Os habitantes, que rondam as duas centenas, na sua maioria idosos, ocupam os seus dias com as actividades do campo, a lida da casa e os momentos de fé.
Quem resiste em Vale da Sancha vai percorrendo as ruas, refugia-se nos dois cafés da localidade, ou senta-se na soleira da porta a fazer renda ou croché. Embora durante a semana haja alguma movimentação, é nos meses de Verão e, até, aos fins-de-semana que a aldeia ganha vida.
Longe vão os tempos em que a população palmilhava a pé cerca de cinco quilómetros, por um caminho de terra batida, para apanharem o comboio em Frechas. Agora, as quatro crianças que ainda resistem em Vale da Sancha viajam diariamente de autocarro até à sede de freguesia, após o encerramento da escola primária da aldeia.
Para irem ao médico, a distância aumenta para cerca de 20 quilómetros, dado que têm que se deslocar a Mirandela.
A construção de um Centro de Dia, a visita de um médico e a melhoria dos transportes públicos, que só funcionam em período de aulas, são algumas das reivindicações dos populares.
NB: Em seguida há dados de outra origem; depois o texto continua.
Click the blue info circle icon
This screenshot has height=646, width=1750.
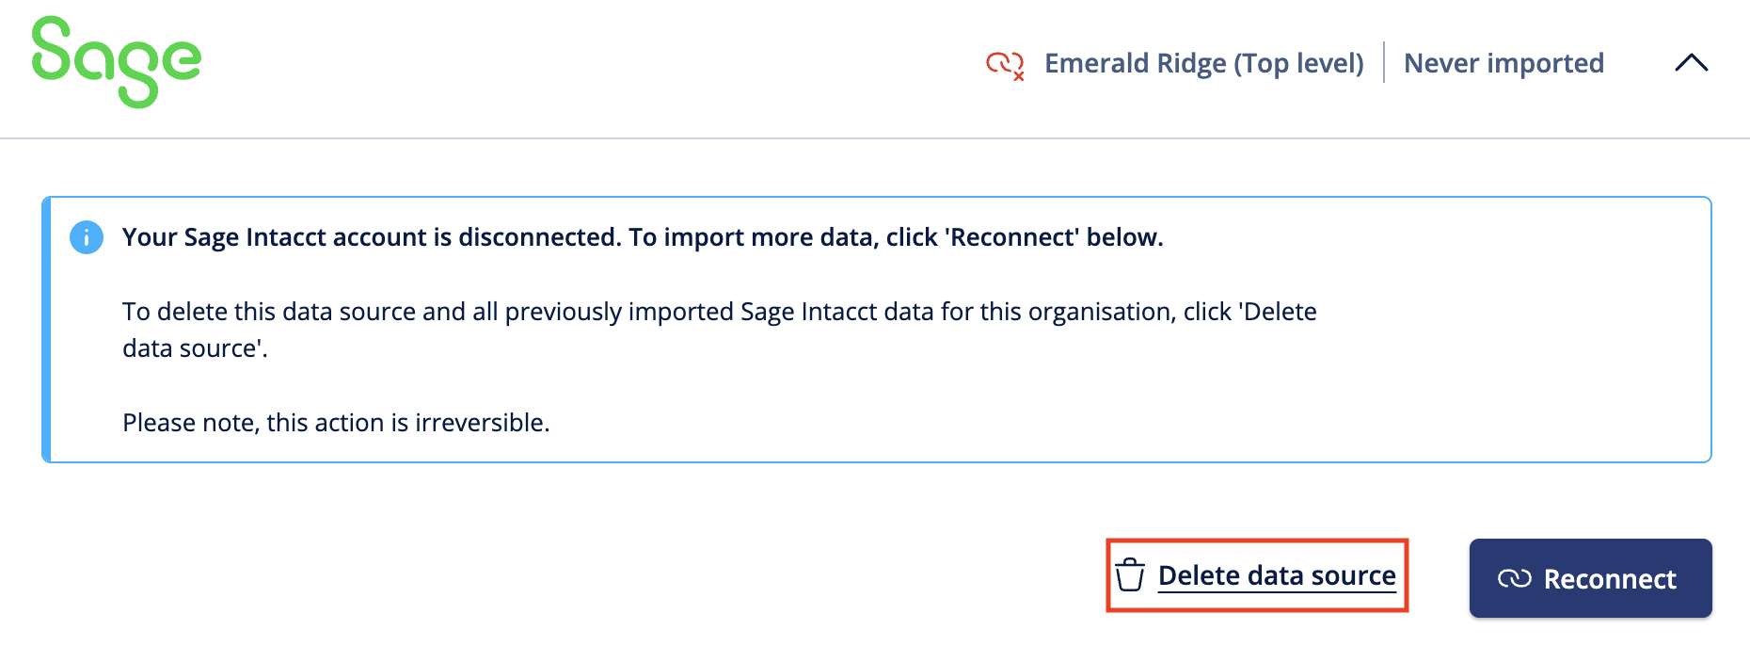(87, 237)
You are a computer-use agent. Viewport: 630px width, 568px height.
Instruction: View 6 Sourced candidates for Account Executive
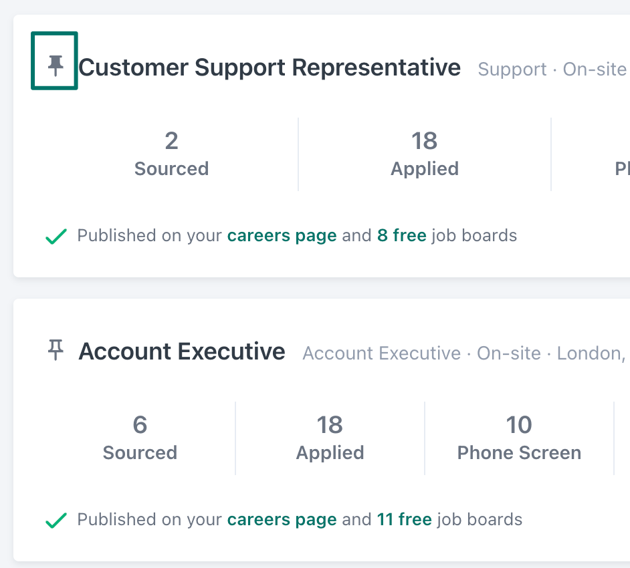click(x=140, y=438)
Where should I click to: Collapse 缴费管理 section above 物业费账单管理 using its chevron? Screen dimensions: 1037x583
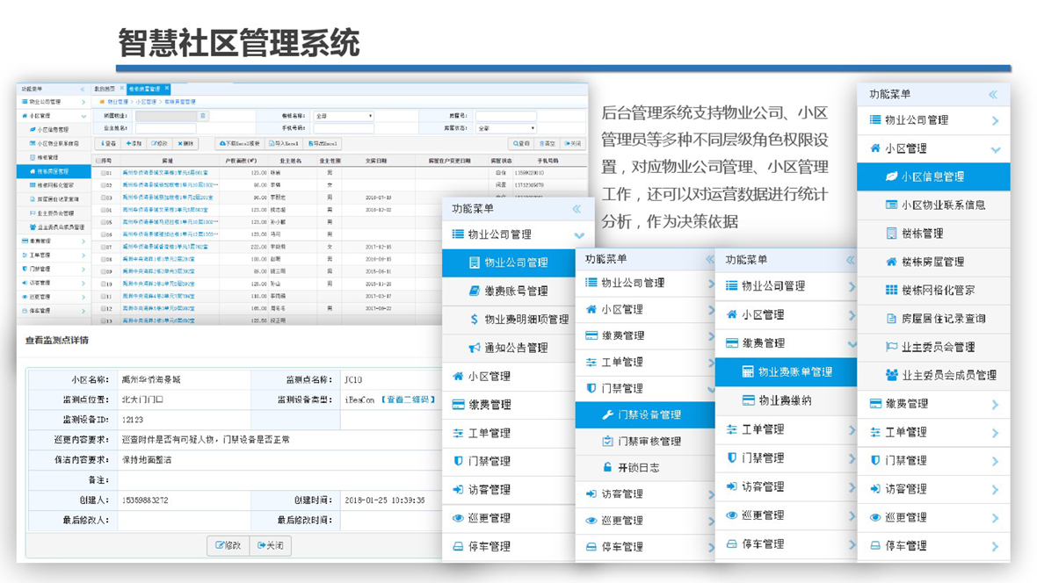[x=851, y=343]
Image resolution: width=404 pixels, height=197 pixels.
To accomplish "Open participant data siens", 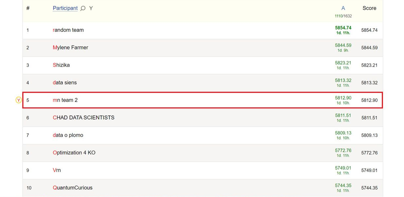I will click(64, 82).
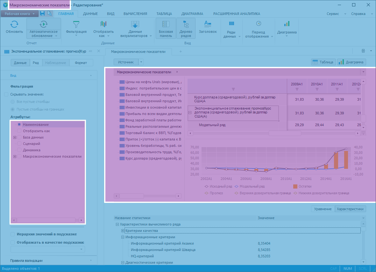
Task: Click the save diskette icon
Action: (42, 13)
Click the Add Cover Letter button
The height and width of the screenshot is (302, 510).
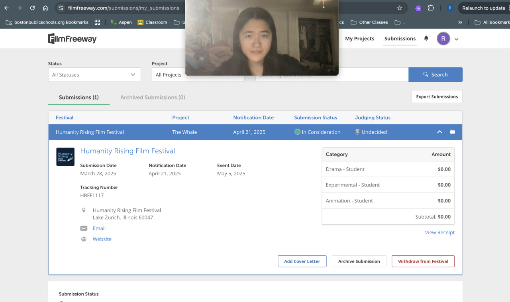(302, 261)
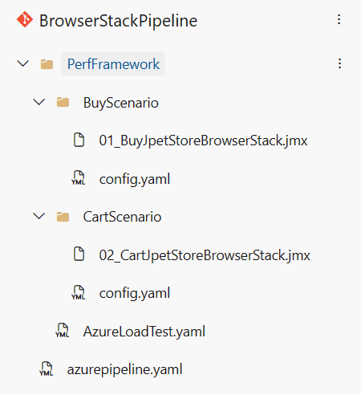Collapse the CartScenario folder chevron
Viewport: 361px width, 395px height.
pos(39,216)
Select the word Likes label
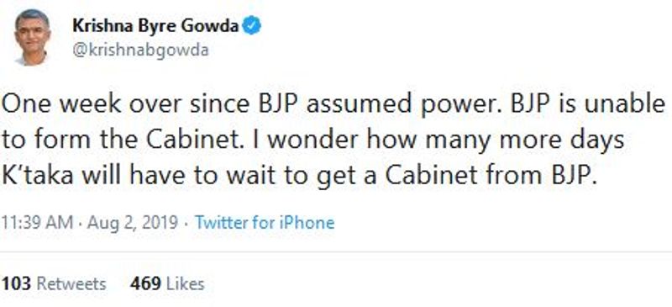The width and height of the screenshot is (672, 307). pos(185,283)
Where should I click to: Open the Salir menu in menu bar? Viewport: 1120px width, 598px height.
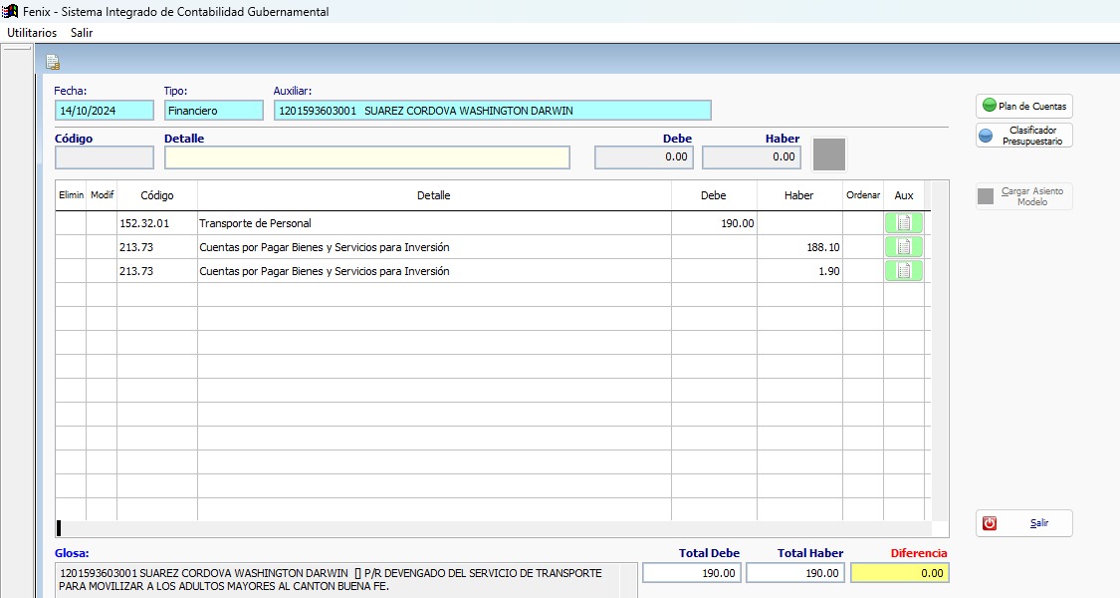(82, 33)
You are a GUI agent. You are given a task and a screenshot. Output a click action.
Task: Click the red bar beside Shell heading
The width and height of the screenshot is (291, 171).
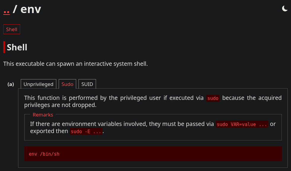(x=4, y=47)
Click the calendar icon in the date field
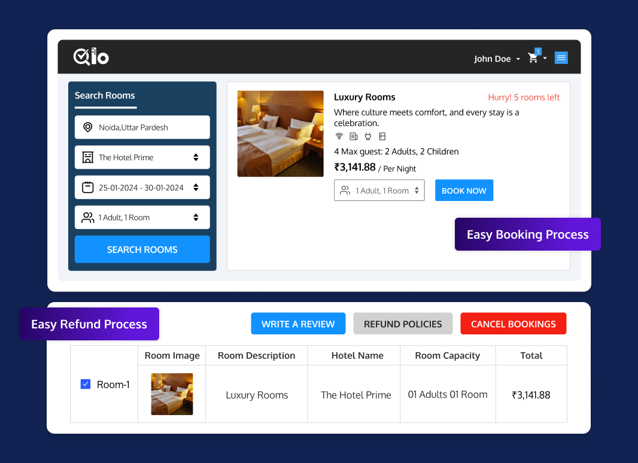 [x=87, y=187]
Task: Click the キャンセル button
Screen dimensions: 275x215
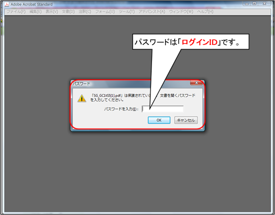Action: [186, 120]
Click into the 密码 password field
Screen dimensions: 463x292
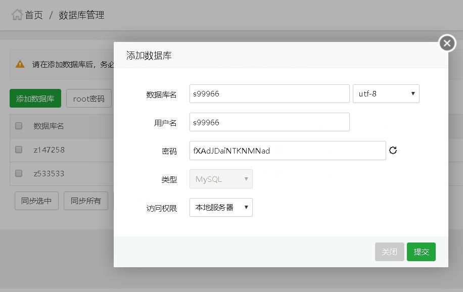click(287, 151)
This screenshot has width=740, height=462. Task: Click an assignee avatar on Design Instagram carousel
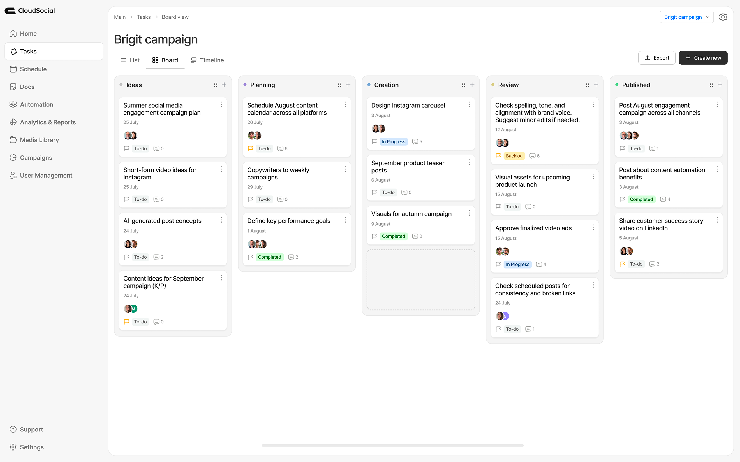376,128
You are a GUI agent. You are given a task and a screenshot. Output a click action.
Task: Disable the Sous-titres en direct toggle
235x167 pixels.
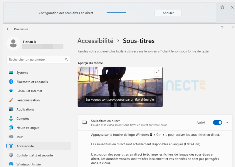pyautogui.click(x=217, y=123)
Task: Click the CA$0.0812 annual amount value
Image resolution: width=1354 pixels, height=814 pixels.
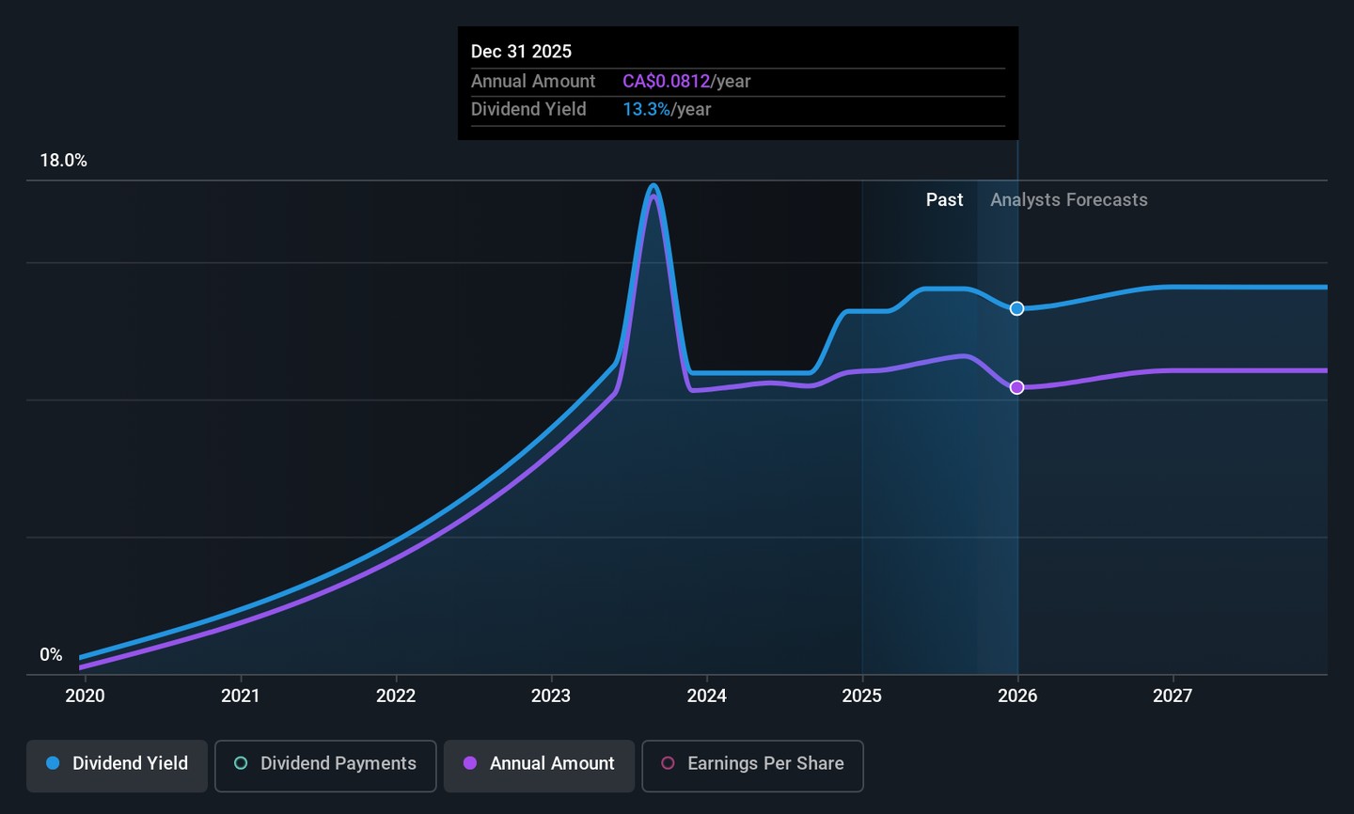Action: point(666,82)
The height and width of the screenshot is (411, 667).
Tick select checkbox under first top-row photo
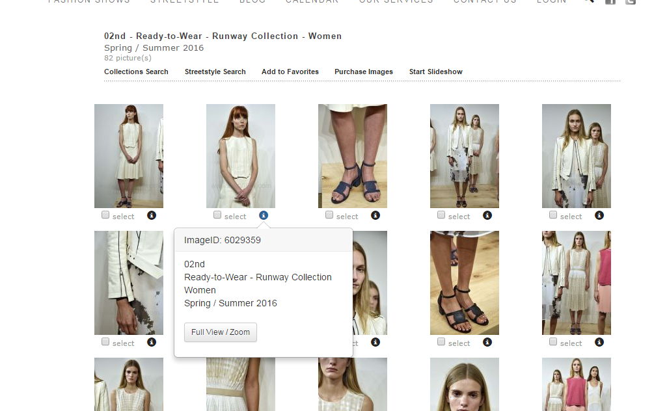coord(105,215)
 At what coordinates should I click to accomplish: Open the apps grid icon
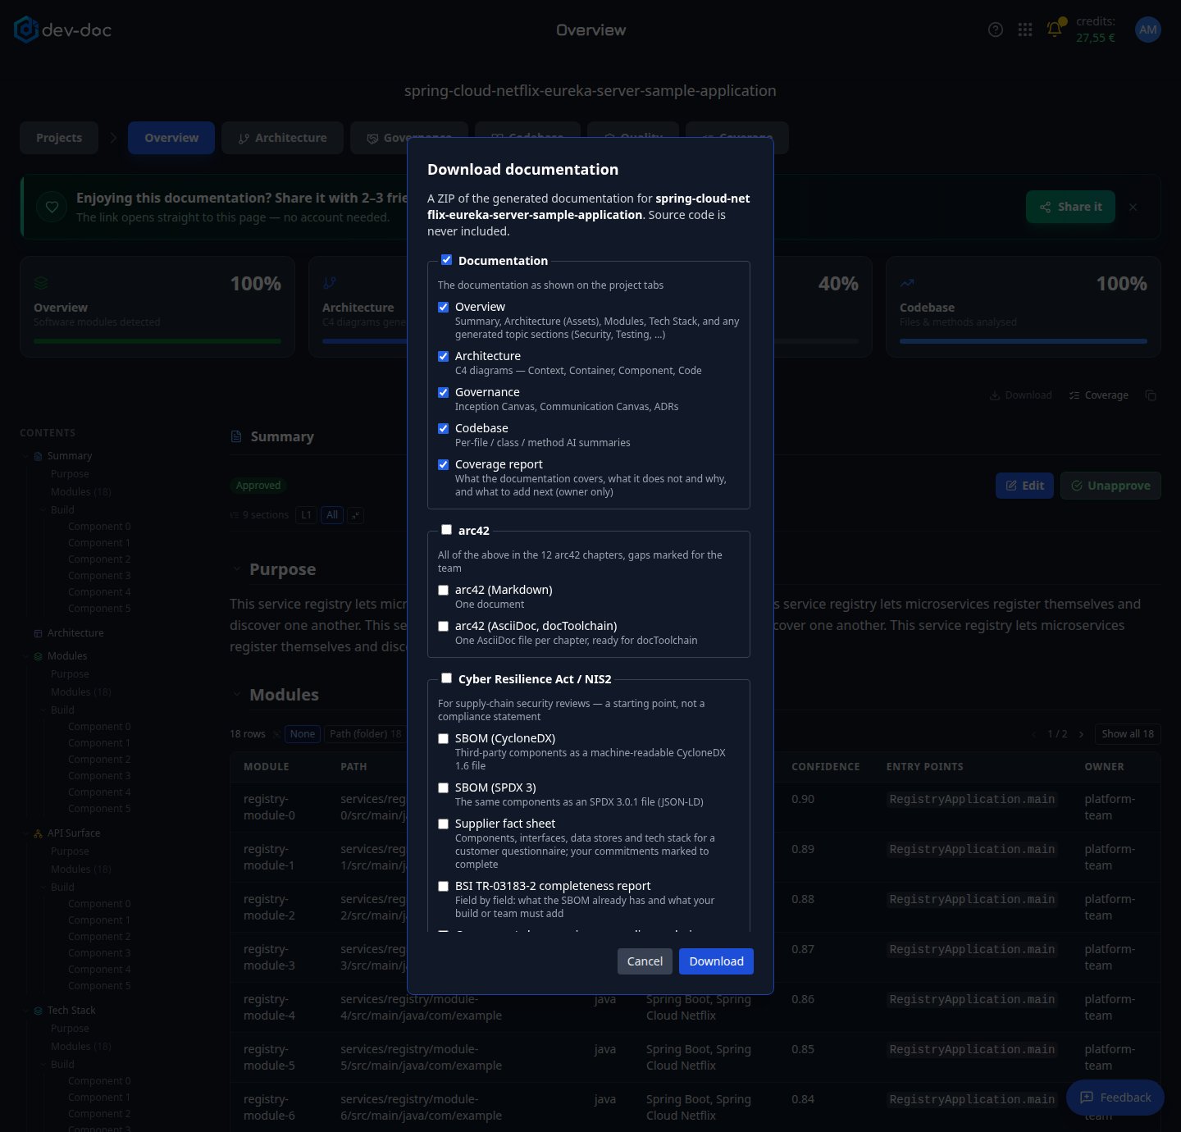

No entanto, o presidente da Junta de Freguesia de Frechas, Jorge Pereira, afirma que não é possível construir infra-estruturas em todas as aldeias, pelo que os habitantes de Vale da Sancha recebem apoio do Centro de Dia de Frechas. No campo da saúde, o autarca realça que a situação só vai melhorar com a chegada de uma Unidade Móvel de Saúde ao concelho de Mirandela.